● **SOURCE EXTRACT**:
New offer - be the first one to apply!
May 30, 2025
Senior • On-site
$168,000 - $322,000/yr
Santa Clara, CA
NVIDIA has been transforming computer graphics, PC gaming, and accelerated computing for more than 25 years. It’s a unique legacy of innovation that’s fueled by phenomenal technology—and amazing people. Today, we’re tapping into the unlimited potential of AI to define the next era of computing and transform industries. Doing what’s never been done before takes vision, innovation, and the world’s best talent. As an NVIDIAN, you’ll be immersed in a diverse, supportive environment where everyone is inspired to do their best work. Join the team and make a lasting impact on the world!
We’re looking for a Solutions Architect to join our AI Operations Team to architect, lead, and deliver large-scale AI projects for our Digital Marketing Organization. This position requires a deep knowledge of the latest trends in applied AI, with a strong understanding of Large Language Models (LLMs) and Retrieval-Augmented Generation (RAG). The ideal candidate should have specialized expertise in implementing end-to-end AI workflows and be an excellent communicator, able to work with globally dispersed development, product, and business groups. Come help lead our efforts to use NVIDIA's latest generative AI technologies in production-ready AI features across our websites.
What You Will Be Doing:
Architect end-to-end generative AI applications for the Digital Marketing Organization with a focus on LLM deployment and RAG workflows.
Get hands-on and use advanced Python programming knowledge to make valuable contributions at both the application and infrastructure levels.
Provide technical leadership and guidance on standard methodologies for training LLMs and implementing RAG-based solutions.

● **REQUIREMENT 1**:
In the job posting, which team is the Solutions Architect expected to join?
● **REQUIREMENT 2**:
Set down the job posting verbatim, starting at "What You Will" and ending at "and infrastructure levels.".
The stored data entries are separate material, independent of the job posting.

[Stored data entries]
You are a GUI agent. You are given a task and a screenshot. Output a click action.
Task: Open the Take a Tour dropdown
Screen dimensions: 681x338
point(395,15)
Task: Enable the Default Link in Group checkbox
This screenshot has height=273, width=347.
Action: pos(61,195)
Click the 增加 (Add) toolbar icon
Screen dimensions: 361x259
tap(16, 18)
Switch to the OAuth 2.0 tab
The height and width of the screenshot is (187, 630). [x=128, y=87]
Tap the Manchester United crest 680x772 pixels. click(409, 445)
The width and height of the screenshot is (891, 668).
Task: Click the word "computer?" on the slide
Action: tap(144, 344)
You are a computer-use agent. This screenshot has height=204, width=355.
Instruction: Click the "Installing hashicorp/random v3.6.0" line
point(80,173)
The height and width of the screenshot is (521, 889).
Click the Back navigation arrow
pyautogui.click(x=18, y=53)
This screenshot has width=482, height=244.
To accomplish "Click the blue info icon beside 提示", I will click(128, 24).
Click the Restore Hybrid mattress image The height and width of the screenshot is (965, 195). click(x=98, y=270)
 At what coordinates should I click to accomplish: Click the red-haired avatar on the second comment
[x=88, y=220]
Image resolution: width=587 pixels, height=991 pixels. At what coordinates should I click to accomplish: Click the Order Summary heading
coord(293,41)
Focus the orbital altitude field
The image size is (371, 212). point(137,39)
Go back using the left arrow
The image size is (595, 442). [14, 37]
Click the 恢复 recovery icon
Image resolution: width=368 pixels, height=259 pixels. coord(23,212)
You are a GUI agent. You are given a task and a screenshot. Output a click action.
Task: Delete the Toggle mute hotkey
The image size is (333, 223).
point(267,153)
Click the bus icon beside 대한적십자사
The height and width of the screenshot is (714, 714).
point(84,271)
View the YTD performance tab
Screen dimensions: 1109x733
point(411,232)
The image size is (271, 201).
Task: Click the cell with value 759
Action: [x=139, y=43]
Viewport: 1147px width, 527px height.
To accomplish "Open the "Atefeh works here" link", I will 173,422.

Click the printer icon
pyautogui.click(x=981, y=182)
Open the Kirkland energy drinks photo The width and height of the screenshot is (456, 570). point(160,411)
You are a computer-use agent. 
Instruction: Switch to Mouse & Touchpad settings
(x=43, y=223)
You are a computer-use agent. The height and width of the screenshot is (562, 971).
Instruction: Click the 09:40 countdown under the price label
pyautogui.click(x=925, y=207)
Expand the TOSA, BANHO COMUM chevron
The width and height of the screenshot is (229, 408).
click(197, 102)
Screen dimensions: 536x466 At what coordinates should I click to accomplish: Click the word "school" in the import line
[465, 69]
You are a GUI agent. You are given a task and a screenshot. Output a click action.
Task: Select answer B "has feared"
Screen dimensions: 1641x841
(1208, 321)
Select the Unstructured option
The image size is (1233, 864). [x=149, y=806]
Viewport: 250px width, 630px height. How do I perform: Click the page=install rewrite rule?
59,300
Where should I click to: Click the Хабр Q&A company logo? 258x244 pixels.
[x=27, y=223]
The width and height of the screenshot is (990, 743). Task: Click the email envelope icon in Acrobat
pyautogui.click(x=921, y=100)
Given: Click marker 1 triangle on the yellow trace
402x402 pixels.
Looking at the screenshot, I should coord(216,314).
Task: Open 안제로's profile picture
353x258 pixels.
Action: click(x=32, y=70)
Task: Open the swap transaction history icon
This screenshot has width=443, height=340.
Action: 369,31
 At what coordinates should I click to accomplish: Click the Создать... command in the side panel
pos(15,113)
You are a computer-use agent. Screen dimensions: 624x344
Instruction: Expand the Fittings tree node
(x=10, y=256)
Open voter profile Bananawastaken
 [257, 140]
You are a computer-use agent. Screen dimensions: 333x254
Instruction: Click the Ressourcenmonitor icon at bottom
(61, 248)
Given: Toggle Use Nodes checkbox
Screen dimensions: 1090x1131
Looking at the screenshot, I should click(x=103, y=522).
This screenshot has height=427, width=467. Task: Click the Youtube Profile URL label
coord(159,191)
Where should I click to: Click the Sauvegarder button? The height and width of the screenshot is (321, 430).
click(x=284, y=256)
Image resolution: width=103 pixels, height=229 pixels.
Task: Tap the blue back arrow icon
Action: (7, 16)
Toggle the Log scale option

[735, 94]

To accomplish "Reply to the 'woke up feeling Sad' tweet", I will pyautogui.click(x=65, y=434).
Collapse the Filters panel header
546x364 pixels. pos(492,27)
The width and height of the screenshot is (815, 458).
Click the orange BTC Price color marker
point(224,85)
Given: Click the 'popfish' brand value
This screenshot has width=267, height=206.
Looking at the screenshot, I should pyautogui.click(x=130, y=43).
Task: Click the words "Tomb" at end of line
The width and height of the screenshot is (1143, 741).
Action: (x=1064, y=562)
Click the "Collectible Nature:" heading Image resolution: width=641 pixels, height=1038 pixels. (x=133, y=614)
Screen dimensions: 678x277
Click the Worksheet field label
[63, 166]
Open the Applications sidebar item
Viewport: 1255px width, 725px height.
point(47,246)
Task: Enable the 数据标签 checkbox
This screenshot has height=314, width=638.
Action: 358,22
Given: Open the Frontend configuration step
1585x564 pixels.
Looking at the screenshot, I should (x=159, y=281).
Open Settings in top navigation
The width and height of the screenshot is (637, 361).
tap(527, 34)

● **TASK RESULT 1**:
The AI Operations Team.

● **TASK RESULT 2**:
What You Will Be Doing:
Architect end-to-end generative AI applications for the Digital Marketing Organization with a focus on LLM deployment and RAG workflows.
Get hands-on and use advanced Python programming knowledge to make valuable contributions at both the application and infrastructure levels.